## Exercise requirements
a: Using the passage on Nordicus Partners, answer each question below:
(i) How many shares of the Company's common stock did the Sellers receive for Nordicus?
(ii) What name did the Company adopt on May 17, 2023?
(iii) How many combined years of corporate experience does management have?
b: Rewrite the passage on Nordicus Partners, starting with "Green Energy /" and going on through "the U.S. market.", replacing "Blockchain" with "Fintech".

On February 23, 2023, the Company and Managementselskabet af 12.08.2020 A/S (formerly Nordicus Partners A/S), a Danish stock corporation, consummated the transactions contemplated by that certain Contribution Agreement (the “Contribution Agreement”) by and among the Company, Nordicus, GK Partners ApS (“GK Partners”), Henrik Rouf and Life Science Power House ApS (“LSPH”). GK Partners, Rouf and LSPH are collectively referred to herein as the “Sellers”, and each individually as a “Seller”). Pursuant to the Contribution Agreement the Sellers contributed, transferred, assigned and conveyed to the Company all right, title and interest in and to one hundred percent (100%) of the issued and outstanding capital stock of Nordicus for an aggregate of 2,500,000 shares of the Company’s common stock, par value $0.001 per share. As a result of the Business Combination, Nordicus became a 100% wholly owned subsidiary of the Company.

 

On May 17, 2023, the Company changed its name to Nordicus Partners Corporation and its ticker symbol to NORD.

 

Our Business

 

We are a financial consulting company, specializing in providing Nordic companies with the best possible conditions to establish themselves on the U.S. market, taking advantage of management’s combined +90 years of experience in the corporate sector, serving in different capacities both domestically and globally.

 

Our core competencies lie in assisting Danish as well as other Nordic and international companies in different areas of corporate finance activities, such as:

 

  Business valuation
  Growth strategy – budgeting included
  Investment Memorandum
  Attracting capital for businesses
  Reverse Take Overs (RTOs)
  Company acquisitions and sales

 

The aforementioned areas of expertise are widely applicable in a lot of industries; however, the companies we service primarily operate in the following sectors:

 

  Green Energy / Clean Tech,
  Life Science,
  E-commerce,
  Blockchain, and
  SaaS

 

Our mission going forward, is to assist the right Nordic companies realize their growth strategy, by fine tuning systems and processes, sharpening the commercial focus and providing companies with the best possible guidance and setup suited to successfully establish themselves on the U.S. market.

 

Through our business operations, we are being presented with numerous business opportunities and ventures. On occasion we view some of those businesses attractive enough to engage with ourselves and thus acquire an ownership stake in the company. Hence, potentially creating an added revenue stream – alongside the fees from our corporate finance services – if the company’s value increases over time.

## Some records

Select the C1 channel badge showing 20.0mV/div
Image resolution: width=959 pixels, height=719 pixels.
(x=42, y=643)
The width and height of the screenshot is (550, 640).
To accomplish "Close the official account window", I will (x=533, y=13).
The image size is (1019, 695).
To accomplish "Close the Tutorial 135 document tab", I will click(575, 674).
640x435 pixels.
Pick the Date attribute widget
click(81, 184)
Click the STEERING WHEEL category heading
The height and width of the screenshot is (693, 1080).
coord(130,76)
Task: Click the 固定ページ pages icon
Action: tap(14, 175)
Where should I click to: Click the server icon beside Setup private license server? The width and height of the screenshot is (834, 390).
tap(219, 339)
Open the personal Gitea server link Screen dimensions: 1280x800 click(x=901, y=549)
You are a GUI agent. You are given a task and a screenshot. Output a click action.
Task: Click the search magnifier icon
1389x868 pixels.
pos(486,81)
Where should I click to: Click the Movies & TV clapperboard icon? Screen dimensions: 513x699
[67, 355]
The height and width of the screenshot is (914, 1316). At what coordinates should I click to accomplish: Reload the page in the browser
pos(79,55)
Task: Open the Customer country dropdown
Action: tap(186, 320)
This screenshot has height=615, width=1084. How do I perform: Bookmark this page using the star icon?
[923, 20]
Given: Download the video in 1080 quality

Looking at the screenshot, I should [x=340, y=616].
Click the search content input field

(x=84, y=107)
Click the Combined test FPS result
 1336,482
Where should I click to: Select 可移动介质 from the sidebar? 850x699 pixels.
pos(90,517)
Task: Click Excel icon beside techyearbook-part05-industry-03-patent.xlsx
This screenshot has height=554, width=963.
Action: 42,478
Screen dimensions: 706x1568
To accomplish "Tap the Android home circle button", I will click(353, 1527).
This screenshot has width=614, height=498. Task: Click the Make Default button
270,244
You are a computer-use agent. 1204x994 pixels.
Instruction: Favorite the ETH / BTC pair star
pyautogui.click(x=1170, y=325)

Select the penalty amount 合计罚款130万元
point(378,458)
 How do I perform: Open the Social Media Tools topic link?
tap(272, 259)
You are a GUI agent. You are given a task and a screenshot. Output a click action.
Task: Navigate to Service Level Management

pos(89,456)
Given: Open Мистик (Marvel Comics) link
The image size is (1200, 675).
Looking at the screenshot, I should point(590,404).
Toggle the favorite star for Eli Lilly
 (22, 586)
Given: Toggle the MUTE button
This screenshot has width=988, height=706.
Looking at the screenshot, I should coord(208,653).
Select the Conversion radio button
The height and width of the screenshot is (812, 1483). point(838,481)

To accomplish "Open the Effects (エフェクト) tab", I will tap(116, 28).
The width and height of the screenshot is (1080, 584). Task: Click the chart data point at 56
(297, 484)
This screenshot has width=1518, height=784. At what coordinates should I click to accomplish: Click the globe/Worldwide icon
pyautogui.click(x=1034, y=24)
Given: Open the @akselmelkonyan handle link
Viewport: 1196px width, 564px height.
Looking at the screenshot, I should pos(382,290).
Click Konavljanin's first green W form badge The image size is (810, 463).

## Per-task answers
a:
(i) 2,500,000 shares
(ii) Nordicus Partners Corporation
(iii) More than 90 years

b:
Green Energy / Clean Tech,
  Life Science,
  E-commerce,
  Fintech, and
  SaaS

 

Our mission going forward, is to assist the right Nordic companies realize their growth strategy, by fine tuning systems and processes, sharpening the commercial focus and providing companies with the best possible guidance and setup suited to successfully establish themselves on the U.S. market.